◆ **Task goal**:
Go line by line through the data and copy those with the word "computer".

Stored items from a collection:
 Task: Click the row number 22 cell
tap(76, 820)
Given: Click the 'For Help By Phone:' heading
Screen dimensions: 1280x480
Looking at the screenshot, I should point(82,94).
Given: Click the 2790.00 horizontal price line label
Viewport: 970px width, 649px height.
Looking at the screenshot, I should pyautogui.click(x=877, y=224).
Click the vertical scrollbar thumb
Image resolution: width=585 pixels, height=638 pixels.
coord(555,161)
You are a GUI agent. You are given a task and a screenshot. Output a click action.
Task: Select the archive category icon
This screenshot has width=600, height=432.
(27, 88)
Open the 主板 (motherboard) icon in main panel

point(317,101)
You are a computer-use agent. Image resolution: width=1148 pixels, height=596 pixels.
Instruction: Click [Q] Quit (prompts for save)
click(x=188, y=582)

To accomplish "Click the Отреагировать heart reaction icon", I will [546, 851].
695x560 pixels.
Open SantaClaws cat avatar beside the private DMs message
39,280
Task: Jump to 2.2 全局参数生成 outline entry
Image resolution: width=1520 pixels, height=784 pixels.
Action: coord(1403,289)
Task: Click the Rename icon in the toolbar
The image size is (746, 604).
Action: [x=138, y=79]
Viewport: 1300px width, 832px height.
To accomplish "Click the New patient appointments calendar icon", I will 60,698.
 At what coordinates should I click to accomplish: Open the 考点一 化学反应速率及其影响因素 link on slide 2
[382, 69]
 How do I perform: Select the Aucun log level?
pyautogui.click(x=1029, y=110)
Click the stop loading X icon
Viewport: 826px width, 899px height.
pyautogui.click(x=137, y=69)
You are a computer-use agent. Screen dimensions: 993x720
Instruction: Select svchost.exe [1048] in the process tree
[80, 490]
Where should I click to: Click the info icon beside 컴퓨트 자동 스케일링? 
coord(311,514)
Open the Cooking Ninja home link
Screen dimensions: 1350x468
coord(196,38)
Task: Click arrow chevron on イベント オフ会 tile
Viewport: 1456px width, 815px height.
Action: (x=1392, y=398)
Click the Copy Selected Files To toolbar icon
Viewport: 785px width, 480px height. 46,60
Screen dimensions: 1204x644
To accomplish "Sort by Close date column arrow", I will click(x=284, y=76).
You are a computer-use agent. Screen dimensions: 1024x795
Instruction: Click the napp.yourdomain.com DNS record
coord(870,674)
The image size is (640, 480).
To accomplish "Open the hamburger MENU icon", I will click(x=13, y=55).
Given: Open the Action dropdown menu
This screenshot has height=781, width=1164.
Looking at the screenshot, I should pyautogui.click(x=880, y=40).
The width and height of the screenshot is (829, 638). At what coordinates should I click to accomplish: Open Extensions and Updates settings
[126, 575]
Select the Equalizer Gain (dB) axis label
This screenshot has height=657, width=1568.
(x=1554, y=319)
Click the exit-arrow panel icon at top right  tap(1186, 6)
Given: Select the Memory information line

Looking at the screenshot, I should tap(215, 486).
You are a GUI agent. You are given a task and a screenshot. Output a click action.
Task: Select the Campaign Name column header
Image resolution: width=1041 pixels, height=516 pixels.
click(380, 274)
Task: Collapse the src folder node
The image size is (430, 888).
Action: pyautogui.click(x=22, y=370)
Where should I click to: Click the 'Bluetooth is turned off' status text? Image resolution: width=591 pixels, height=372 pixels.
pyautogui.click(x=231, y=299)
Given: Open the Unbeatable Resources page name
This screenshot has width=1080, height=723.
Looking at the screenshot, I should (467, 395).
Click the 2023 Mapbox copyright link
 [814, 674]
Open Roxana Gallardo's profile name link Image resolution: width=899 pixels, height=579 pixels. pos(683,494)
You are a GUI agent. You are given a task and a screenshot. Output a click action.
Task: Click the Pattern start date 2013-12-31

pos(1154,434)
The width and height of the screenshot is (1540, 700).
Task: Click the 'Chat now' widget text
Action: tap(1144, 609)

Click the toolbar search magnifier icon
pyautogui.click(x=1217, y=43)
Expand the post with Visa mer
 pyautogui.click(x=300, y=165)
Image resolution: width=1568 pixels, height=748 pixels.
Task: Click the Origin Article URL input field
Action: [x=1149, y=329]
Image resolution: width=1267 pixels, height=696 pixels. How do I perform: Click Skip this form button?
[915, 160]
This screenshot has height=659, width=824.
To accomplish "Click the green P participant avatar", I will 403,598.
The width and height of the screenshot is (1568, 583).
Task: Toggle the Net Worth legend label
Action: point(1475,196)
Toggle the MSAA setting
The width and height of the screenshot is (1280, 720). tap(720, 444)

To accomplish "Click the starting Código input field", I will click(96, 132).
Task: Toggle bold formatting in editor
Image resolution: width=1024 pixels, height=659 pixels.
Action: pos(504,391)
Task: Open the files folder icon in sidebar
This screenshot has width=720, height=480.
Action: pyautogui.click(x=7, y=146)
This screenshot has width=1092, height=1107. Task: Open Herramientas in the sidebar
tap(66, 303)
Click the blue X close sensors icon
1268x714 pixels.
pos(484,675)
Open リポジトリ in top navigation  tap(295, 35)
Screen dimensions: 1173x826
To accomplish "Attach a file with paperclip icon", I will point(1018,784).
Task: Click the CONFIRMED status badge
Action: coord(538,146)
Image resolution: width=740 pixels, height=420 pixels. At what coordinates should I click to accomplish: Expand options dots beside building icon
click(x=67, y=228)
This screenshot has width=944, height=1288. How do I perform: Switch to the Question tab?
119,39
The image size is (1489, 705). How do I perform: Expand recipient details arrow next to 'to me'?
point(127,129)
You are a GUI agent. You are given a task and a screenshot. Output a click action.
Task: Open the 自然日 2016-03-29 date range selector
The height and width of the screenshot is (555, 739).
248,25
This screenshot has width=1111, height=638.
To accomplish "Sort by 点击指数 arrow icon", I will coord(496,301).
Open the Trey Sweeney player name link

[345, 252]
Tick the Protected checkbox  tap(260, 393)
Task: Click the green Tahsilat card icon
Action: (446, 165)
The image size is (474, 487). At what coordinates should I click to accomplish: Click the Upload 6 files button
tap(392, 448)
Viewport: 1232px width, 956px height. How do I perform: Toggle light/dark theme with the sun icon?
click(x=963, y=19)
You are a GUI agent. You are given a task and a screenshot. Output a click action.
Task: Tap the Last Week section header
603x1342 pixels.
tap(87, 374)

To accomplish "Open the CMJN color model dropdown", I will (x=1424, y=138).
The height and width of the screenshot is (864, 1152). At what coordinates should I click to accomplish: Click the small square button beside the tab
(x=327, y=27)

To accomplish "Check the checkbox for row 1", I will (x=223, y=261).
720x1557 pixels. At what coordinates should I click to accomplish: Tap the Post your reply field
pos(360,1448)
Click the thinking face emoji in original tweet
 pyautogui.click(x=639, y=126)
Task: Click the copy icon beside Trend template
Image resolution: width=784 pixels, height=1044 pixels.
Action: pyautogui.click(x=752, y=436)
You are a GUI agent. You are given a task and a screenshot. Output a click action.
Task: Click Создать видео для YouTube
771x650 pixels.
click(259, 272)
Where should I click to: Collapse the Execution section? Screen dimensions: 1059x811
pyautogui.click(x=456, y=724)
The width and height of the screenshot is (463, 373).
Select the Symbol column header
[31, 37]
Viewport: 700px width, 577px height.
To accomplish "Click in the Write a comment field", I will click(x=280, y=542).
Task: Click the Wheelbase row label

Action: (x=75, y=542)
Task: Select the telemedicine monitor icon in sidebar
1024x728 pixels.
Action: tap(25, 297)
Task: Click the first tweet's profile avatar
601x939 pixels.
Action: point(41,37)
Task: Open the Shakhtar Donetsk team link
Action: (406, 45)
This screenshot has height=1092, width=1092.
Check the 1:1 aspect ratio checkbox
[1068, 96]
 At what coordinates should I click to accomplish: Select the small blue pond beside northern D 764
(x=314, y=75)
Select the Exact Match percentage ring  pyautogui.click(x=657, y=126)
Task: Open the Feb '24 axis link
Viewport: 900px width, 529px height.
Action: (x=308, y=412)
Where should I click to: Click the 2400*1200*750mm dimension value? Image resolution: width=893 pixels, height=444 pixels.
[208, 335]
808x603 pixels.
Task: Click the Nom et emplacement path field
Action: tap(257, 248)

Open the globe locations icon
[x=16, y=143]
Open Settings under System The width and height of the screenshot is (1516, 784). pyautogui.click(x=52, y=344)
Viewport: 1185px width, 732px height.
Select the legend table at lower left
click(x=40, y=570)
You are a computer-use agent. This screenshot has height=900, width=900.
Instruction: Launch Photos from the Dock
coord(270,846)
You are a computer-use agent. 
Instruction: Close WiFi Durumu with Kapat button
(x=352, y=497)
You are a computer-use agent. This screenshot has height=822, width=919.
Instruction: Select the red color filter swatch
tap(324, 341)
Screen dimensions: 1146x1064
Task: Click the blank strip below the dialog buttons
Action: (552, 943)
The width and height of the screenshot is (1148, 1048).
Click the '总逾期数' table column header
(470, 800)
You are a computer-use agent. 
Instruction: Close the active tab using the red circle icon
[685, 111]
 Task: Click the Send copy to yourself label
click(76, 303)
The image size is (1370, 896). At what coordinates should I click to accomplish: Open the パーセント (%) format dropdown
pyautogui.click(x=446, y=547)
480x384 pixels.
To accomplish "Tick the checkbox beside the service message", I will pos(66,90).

◆ **Completed exercise**:
You are a computer-use agent. Image resolution: width=1148 pixels, height=596 pixels.
You are a computer-use agent. Screen dimensions: 993x720
You are a computer-use agent. Screen dimensions: 1024x795
You are a computer-use agent. This screenshot has height=900, width=900.
You are a computer-use agent. 
You are a computer-use agent. This screenshot has height=822, width=919.
You are a computer-use agent. 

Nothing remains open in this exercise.